WHAT THIS TASK INVOLVES: Every record here should be printed again exactly.
*** Block opens ***
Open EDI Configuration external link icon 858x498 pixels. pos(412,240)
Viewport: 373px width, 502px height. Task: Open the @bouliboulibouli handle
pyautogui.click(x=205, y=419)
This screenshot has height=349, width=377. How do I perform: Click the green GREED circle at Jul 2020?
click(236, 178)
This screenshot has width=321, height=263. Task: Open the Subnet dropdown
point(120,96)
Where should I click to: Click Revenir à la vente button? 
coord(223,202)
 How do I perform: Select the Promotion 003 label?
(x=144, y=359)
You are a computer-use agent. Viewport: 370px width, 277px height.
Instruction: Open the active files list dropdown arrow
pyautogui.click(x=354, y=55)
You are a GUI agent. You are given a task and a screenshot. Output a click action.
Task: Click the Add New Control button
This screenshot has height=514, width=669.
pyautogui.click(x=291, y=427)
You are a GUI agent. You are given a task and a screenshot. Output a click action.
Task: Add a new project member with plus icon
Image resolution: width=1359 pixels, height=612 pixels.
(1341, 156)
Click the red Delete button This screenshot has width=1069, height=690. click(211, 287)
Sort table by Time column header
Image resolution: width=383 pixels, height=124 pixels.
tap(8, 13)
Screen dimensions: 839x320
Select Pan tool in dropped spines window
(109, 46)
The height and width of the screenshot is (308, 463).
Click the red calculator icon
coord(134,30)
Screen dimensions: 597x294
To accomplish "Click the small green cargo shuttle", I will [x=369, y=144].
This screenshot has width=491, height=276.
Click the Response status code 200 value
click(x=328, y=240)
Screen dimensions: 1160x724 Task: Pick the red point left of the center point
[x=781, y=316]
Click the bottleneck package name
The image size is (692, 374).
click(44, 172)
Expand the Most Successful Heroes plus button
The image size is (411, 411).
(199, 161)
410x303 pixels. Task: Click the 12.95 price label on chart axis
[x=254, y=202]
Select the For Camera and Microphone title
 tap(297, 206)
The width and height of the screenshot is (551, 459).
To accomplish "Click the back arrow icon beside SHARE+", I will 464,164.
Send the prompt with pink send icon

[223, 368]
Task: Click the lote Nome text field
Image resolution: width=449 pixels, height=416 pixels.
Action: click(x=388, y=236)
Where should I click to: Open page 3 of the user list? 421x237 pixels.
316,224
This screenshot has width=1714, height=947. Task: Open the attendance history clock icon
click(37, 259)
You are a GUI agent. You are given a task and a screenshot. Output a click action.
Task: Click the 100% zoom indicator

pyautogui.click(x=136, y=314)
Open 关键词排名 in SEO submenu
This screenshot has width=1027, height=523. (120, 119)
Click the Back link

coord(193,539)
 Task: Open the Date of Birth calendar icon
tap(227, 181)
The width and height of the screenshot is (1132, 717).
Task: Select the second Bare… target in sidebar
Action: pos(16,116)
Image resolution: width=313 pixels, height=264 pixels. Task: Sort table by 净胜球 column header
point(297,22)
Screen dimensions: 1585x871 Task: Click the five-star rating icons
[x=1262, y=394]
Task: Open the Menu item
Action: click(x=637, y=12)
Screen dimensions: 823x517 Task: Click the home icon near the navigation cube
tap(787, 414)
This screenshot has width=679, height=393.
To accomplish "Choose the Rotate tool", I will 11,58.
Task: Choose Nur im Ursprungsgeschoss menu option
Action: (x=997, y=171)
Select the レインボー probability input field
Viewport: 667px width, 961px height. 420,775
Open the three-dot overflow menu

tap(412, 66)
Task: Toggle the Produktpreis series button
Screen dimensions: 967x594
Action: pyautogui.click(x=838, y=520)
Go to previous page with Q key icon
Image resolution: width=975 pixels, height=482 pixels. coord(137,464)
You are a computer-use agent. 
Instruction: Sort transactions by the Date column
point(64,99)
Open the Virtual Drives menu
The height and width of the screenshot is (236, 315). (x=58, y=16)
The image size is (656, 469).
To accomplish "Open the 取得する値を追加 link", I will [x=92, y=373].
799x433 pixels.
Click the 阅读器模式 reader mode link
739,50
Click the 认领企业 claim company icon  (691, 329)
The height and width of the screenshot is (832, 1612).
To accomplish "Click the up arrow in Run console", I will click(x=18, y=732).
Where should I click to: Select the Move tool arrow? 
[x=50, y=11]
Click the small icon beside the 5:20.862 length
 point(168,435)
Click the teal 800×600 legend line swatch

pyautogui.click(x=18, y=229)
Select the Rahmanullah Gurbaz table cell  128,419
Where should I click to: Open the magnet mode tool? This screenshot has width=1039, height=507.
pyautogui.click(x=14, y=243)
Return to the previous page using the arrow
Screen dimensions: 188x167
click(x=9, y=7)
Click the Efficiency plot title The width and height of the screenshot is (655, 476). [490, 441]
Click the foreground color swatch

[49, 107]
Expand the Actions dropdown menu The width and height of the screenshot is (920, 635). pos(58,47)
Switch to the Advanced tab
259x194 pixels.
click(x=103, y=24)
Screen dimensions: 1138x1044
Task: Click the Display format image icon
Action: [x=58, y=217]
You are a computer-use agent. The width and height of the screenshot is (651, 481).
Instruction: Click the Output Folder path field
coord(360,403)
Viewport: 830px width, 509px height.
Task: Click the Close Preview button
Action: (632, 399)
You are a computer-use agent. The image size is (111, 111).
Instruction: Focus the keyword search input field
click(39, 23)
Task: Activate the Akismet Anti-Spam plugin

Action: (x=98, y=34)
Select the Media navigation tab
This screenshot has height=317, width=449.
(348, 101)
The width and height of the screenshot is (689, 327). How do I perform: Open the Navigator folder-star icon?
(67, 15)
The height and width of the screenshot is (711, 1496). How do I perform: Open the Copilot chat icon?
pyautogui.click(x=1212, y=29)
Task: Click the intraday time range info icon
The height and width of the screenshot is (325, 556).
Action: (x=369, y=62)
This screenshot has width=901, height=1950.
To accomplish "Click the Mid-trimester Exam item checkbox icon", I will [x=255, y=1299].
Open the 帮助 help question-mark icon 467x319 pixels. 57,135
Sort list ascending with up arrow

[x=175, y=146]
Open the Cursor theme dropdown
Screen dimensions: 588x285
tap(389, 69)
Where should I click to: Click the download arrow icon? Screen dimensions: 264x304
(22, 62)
*** Block closes ***
RESULT OF THE EXERCISE:
Open EDI Configuration external link icon 858x498 pixels. pos(412,240)
Viewport: 373px width, 502px height. Task: Open the @bouliboulibouli handle
pyautogui.click(x=205, y=419)
This screenshot has height=349, width=377. How do I perform: Click the green GREED circle at Jul 2020?
click(236, 178)
This screenshot has width=321, height=263. Task: Open the Subnet dropdown
point(120,96)
Where should I click to: Click Revenir à la vente button? 
coord(223,202)
 How do I perform: Select the Promotion 003 label?
(x=144, y=359)
You are a computer-use agent. Viewport: 370px width, 277px height.
Instruction: Open the active files list dropdown arrow
pyautogui.click(x=354, y=55)
You are a GUI agent. You are given a task and a screenshot. Output a click action.
Task: Click the Add New Control button
This screenshot has height=514, width=669.
pyautogui.click(x=291, y=427)
You are a GUI agent. You are given a task and a screenshot. Output a click action.
Task: Add a new project member with plus icon
Image resolution: width=1359 pixels, height=612 pixels.
(1341, 156)
Click the red Delete button This screenshot has width=1069, height=690. click(211, 287)
Sort table by Time column header
Image resolution: width=383 pixels, height=124 pixels.
tap(8, 13)
Screen dimensions: 839x320
Select Pan tool in dropped spines window
(109, 46)
The height and width of the screenshot is (308, 463).
Click the red calculator icon
coord(134,30)
Screen dimensions: 597x294
To accomplish "Click the small green cargo shuttle", I will [x=369, y=144].
This screenshot has width=491, height=276.
Click the Response status code 200 value
click(x=328, y=240)
Screen dimensions: 1160x724 Task: Pick the red point left of the center point
[x=781, y=316]
Click the bottleneck package name
The image size is (692, 374).
click(44, 172)
Expand the Most Successful Heroes plus button
The image size is (411, 411).
(199, 161)
410x303 pixels. Task: Click the 12.95 price label on chart axis
[x=254, y=202]
Select the For Camera and Microphone title
 tap(297, 206)
The width and height of the screenshot is (551, 459).
To accomplish "Click the back arrow icon beside SHARE+", I will 464,164.
Send the prompt with pink send icon

[223, 368]
Task: Click the lote Nome text field
Image resolution: width=449 pixels, height=416 pixels.
Action: click(x=388, y=236)
Where should I click to: Open page 3 of the user list? 421x237 pixels.
316,224
This screenshot has width=1714, height=947. Task: Open the attendance history clock icon
click(37, 259)
You are a GUI agent. You are given a task and a screenshot. Output a click action.
Task: Click the 100% zoom indicator

pyautogui.click(x=136, y=314)
Open 关键词排名 in SEO submenu
This screenshot has width=1027, height=523. (120, 119)
Click the Back link

coord(193,539)
 Task: Open the Date of Birth calendar icon
tap(227, 181)
The width and height of the screenshot is (1132, 717).
Task: Select the second Bare… target in sidebar
Action: pos(16,116)
Image resolution: width=313 pixels, height=264 pixels. Task: Sort table by 净胜球 column header
point(297,22)
Screen dimensions: 1585x871 Task: Click the five-star rating icons
[x=1262, y=394]
Task: Open the Menu item
Action: click(x=637, y=12)
Screen dimensions: 823x517 Task: Click the home icon near the navigation cube
tap(787, 414)
This screenshot has width=679, height=393.
To accomplish "Choose the Rotate tool", I will 11,58.
Task: Choose Nur im Ursprungsgeschoss menu option
Action: (x=997, y=171)
Select the レインボー probability input field
Viewport: 667px width, 961px height. 420,775
Open the three-dot overflow menu

tap(412, 66)
Task: Toggle the Produktpreis series button
Screen dimensions: 967x594
Action: pyautogui.click(x=838, y=520)
Go to previous page with Q key icon
Image resolution: width=975 pixels, height=482 pixels. coord(137,464)
You are a computer-use agent. 
Instruction: Sort transactions by the Date column
point(64,99)
Open the Virtual Drives menu
The height and width of the screenshot is (236, 315). (x=58, y=16)
The image size is (656, 469).
To accomplish "Open the 取得する値を追加 link", I will [x=92, y=373].
799x433 pixels.
Click the 阅读器模式 reader mode link
739,50
Click the 认领企业 claim company icon  (691, 329)
The height and width of the screenshot is (832, 1612).
To accomplish "Click the up arrow in Run console", I will click(x=18, y=732).
Where should I click to: Select the Move tool arrow? 
[x=50, y=11]
Click the small icon beside the 5:20.862 length
 point(168,435)
Click the teal 800×600 legend line swatch

pyautogui.click(x=18, y=229)
Select the Rahmanullah Gurbaz table cell  128,419
Where should I click to: Open the magnet mode tool? This screenshot has width=1039, height=507.
pyautogui.click(x=14, y=243)
Return to the previous page using the arrow
Screen dimensions: 188x167
click(x=9, y=7)
Click the Efficiency plot title The width and height of the screenshot is (655, 476). [490, 441]
Click the foreground color swatch

[49, 107]
Expand the Actions dropdown menu The width and height of the screenshot is (920, 635). pos(58,47)
Switch to the Advanced tab
259x194 pixels.
click(x=103, y=24)
Screen dimensions: 1138x1044
Task: Click the Display format image icon
Action: [x=58, y=217]
You are a computer-use agent. The width and height of the screenshot is (651, 481).
Instruction: Click the Output Folder path field
coord(360,403)
Viewport: 830px width, 509px height.
Task: Click the Close Preview button
Action: (632, 399)
You are a computer-use agent. The image size is (111, 111).
Instruction: Focus the keyword search input field
click(39, 23)
Task: Activate the Akismet Anti-Spam plugin

Action: (x=98, y=34)
Select the Media navigation tab
This screenshot has height=317, width=449.
(348, 101)
The width and height of the screenshot is (689, 327). How do I perform: Open the Navigator folder-star icon?
(67, 15)
The height and width of the screenshot is (711, 1496). How do I perform: Open the Copilot chat icon?
pyautogui.click(x=1212, y=29)
Task: Click the intraday time range info icon
The height and width of the screenshot is (325, 556).
Action: (x=369, y=62)
This screenshot has width=901, height=1950.
To accomplish "Click the Mid-trimester Exam item checkbox icon", I will [x=255, y=1299].
Open the 帮助 help question-mark icon 467x319 pixels. 57,135
Sort list ascending with up arrow

[x=175, y=146]
Open the Cursor theme dropdown
Screen dimensions: 588x285
tap(389, 69)
Where should I click to: Click the download arrow icon? Screen dimensions: 264x304
(22, 62)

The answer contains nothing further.